Selon un autre coup de sonde, mené en ligne par la firme Angus Reid pour le Toronto Star auprès de 1019 personnes les 5 et 6 janvier, 53 % des Canadiens désapprouvent la décision de Stephen Harper de proroger le Parlement. Une proportion semblable a été observée chez les électeurs conservateurs. Ces statistiques sont appuyées par l'enquête sur l'opinion d'Ekos-CBC, selon laquelle près de 58% des répondants s'opposaient à la prorogation.

«Ça pourrait être un tournant, a déclaré le président d'Ekos, Frank Graves, à l'émission Power and Politics de CBC. En ce moment, avec ces chiffres, (les troupes de Stephen Harper) sont plus près de se retrouver assises de l'autre côté de la Chambre que d'avoir une majorité. Elles sont à environ huit points d'avoir une majorité et à quatre ou cinq points de perdre les prochaines élections.»
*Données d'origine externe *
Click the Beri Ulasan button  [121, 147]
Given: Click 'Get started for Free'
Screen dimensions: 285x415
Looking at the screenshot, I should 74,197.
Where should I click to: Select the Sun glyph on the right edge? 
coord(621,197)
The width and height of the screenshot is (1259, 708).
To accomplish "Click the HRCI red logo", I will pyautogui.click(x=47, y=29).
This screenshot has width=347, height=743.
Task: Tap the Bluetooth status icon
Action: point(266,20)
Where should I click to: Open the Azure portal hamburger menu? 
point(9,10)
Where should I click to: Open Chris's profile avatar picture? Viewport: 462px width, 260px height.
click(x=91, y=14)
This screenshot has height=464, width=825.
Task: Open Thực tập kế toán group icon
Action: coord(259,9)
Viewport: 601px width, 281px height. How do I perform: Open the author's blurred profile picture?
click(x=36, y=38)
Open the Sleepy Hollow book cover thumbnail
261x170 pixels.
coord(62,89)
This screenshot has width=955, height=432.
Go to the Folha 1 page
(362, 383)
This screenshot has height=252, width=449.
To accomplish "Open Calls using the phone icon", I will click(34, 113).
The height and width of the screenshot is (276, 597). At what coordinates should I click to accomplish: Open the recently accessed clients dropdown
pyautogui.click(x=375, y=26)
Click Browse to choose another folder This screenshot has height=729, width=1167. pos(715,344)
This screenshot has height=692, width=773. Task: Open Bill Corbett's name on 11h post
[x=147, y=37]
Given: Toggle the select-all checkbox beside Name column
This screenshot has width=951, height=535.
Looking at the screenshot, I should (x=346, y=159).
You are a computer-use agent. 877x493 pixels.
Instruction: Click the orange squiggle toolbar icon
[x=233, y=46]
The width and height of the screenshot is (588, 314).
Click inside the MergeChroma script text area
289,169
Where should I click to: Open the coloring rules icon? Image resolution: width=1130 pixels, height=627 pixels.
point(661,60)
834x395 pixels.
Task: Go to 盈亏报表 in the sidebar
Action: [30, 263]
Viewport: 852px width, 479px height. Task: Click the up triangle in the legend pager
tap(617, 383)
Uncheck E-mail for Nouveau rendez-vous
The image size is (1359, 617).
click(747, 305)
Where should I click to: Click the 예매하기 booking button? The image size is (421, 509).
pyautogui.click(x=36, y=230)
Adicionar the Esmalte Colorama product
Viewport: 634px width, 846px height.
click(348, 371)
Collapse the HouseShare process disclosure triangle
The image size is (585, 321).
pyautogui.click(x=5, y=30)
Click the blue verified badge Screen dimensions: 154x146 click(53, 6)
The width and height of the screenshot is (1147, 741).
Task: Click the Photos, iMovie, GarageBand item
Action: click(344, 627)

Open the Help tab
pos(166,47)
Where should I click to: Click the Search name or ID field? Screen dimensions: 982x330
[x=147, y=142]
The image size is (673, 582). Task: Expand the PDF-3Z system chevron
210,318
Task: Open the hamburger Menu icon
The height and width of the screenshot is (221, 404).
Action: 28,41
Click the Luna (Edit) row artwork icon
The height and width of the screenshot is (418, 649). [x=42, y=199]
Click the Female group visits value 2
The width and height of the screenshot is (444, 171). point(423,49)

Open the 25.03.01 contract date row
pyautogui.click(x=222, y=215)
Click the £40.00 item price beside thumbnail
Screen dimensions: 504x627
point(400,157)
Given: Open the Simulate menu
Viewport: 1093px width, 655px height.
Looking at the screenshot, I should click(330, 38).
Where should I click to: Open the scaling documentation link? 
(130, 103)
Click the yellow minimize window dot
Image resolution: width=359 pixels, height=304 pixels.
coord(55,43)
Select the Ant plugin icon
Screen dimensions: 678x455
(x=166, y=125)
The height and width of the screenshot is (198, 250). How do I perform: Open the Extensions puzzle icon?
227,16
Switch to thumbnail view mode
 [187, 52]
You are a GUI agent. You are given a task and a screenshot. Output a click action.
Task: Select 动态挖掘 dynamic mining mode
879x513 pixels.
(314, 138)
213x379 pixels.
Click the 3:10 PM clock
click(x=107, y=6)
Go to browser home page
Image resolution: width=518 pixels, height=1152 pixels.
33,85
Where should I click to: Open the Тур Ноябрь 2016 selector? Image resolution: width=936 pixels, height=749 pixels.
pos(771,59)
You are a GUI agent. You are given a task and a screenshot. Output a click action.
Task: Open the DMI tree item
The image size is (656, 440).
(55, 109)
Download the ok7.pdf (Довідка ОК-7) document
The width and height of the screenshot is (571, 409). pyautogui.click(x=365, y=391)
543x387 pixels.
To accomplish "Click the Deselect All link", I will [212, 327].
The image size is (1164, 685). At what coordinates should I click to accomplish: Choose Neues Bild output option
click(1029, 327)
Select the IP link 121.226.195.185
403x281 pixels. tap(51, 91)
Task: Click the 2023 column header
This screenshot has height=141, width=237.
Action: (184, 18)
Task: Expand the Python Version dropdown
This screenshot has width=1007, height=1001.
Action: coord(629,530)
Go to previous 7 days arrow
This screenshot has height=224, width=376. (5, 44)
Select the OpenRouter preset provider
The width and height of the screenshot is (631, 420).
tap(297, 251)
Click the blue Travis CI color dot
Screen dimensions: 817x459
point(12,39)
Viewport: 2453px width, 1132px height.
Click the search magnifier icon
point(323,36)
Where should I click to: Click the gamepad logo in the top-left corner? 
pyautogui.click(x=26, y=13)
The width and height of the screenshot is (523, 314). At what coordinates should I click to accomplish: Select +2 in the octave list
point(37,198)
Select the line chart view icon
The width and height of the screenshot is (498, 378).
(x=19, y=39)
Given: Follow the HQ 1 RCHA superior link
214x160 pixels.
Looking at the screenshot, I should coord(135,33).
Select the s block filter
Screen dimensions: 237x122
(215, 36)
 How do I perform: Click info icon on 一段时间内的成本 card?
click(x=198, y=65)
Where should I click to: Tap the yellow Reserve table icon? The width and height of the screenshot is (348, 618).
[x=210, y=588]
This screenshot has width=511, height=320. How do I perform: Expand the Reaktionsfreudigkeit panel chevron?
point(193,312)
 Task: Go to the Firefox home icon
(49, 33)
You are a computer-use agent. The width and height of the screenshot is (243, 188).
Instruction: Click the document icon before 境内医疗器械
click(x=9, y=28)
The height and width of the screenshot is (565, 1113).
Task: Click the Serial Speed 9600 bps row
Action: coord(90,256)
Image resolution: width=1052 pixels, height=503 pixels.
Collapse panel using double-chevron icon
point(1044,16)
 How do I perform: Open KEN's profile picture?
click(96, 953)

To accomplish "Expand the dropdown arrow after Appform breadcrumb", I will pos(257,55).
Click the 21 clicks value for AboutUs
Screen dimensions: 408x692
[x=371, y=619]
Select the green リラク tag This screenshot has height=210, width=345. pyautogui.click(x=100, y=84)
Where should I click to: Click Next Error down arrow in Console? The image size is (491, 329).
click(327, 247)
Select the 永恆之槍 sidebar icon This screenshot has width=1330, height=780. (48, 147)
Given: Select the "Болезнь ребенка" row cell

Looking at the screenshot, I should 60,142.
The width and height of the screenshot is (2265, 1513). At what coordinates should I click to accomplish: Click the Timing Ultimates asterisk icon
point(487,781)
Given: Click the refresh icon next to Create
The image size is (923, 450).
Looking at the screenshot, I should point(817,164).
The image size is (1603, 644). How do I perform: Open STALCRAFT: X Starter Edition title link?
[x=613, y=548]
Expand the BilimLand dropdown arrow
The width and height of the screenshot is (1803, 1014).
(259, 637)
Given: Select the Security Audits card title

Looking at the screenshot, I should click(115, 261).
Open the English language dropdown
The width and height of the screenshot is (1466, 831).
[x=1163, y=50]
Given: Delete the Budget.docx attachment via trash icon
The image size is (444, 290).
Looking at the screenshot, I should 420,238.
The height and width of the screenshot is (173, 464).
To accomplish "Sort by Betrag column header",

Pendant ce temps, le nombre d'internautes inscrits dans un groupe Facebook qui dénonce le geste de M. Harper continue de croître. En fin de journée, jeudi, le site Canadians Against Proroguing Parliament (Canadiens contre la prorogation du Parlement), créé le 30 décembre, avait attiré près de 90 000 membres. Le site invite les gens à dire à leur député de «retourner au travail le 25 janvier», date initialement prévue pour la reprise des travaux de la Chambre des communes.